Olaf Heinrich wird zum Arbeitsvermittler
Freyungs Bürgermeister Olaf Heinrich hört sicher gerne, wie schnell und reibungslos bei Rainer Schüll alles in die Wege geleitet werden konnte. Der Rathaus-Chef hatte am vergangenen Dienstag auf Facebook einen Aufruf gestartet: Alle, die Arbeit suchen, könnten sich bei ihm melden. Zudem sollten ihm all diejenigen Betriebe Bescheid geben, die derzeit dringend auf der Suche nach Arbeitskräften sind.
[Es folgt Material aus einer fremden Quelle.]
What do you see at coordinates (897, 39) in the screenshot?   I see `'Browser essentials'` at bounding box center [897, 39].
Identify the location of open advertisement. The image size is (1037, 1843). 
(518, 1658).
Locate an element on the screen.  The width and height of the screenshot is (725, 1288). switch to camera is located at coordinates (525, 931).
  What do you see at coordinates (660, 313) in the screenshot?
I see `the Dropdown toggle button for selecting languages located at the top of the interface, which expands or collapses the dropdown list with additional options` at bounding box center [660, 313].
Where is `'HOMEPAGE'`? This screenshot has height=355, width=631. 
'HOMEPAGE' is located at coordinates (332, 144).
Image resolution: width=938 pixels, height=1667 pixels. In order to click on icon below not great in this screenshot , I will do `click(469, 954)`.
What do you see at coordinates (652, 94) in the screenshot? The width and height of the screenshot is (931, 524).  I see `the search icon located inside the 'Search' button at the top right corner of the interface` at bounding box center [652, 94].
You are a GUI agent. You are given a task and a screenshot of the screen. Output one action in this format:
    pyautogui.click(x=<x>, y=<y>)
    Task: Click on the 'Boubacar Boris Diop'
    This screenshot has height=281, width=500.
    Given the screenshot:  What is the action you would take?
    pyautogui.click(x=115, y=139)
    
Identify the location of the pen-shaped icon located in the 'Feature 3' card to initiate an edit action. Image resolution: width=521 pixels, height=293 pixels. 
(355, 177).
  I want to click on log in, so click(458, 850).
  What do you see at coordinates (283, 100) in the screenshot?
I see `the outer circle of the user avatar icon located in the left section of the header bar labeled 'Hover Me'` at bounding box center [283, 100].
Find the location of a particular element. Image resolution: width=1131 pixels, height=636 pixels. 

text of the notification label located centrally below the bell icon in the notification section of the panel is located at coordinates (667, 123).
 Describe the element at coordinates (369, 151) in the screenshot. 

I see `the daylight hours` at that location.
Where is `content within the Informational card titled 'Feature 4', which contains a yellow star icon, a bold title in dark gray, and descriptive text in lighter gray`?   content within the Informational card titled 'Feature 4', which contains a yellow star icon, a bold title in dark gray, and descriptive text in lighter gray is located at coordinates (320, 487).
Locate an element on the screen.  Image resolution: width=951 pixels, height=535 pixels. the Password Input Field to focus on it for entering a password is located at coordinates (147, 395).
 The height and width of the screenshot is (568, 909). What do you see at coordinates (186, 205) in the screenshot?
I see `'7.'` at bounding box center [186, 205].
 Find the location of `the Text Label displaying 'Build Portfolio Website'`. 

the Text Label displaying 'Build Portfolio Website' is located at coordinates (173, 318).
Heinrich, der Arbeitsvermittler.
Sein Aufruf sei sogleich auf große Resonanz gestoßen, wie er auf Hog’n-Nachfrage mitteilt: „Es melden sich täglich mehrere Firmen mit der Bitte um Unterstützung. Beispielhaft nenne ich hier Aptar, CLEVER Etiketten, B & S Grafenau, verschiedene Handwerksbetriebe. Zum Teil fehlen bis zu 40 Mitarbeiter.“ Der Personalbedarf ist Heinrich zufolge unmittelbar auf die Schließung der Grenze zurückzuführen: „Nur ein kleiner Teil der Arbeitnehmer aus CZ war bereit in der BRD zu bleiben.“ Die Neu-Regelung Tschechiens besagt, dass sich Berufspendler seit dem 26. März mindestens die nächsten drei Wochen eine vorübergehende Unterkunft im Arbeitsland suchen müssen, anstatt täglich zu pendeln – oder sie eben zuhause bleiben.
Nach zwei Tagen seien bereits über 60 Bewerbungen bei Arbeitsvermittler Heinrich eingegangen. „Die Ausbildungen sind sehr vielfältig: vom Lkw-Fahrer bis zum Studenten, vom Werbedesigner bis zum ungelernten Migranten mit Aufenthaltstitel“, berichtet Freyungs Bürgermeister.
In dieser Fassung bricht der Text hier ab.